Blueberry Sour Cream Muffins
Seasonally, Traeger owners in some northern states and Canada can forage for wild blueberries. But blueberries from the supermarket or farmer’s market in the little clam-shell containers—and even frozen blueberries—work just fine in this recipe. The sour cream makes these muffins exceptionally moist.
- 2 cups flour
- 1/2 teaspoon salt
- 1/2 teaspoon baking soda
- 1/2 cup butter
- 3/4 cup sugar, plus extra for the muffin tops
- 2 large eggs
- 3/4 cup sour cream
- 1-1/2 teaspoons vanilla
- 1-1/2 cups fresh or frozen blueberries
- Paper cupcake liners
1. In a small mixing bowl, combine the flour, salt, and baking soda; whisk. In another bowl, using a wooden spoon or a mixer, beat the butter and sugar until light-colored and fluffy. Beat in the eggs, one at a time. Stir in sour cream and vanilla. Using a rubber spatula, gently fold in the blueberries.
2. Line a 12-cup muffin tin with the cupcake liners.
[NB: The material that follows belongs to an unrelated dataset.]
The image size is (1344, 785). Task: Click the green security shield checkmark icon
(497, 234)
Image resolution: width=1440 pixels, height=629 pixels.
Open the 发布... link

Using an ice cream scoop or spoon, fill each muffin cup two-thirds full with the batter. Sprinkle sugar evenly over the top of each muffin.
3. When ready to cook, start the Traeger grill on Smoke with the lid open until the fire is established (4 to 5 minutes). Set the temperature to 375 degrees F and preheat, lid closed, for 10 to 15 minutes.
4. Bake the muffins 25 to 30 minutes, or until a toothpick inserted in the center of one comes out clean (no uncooked batter clinging to it). Serve warm or at room temperature.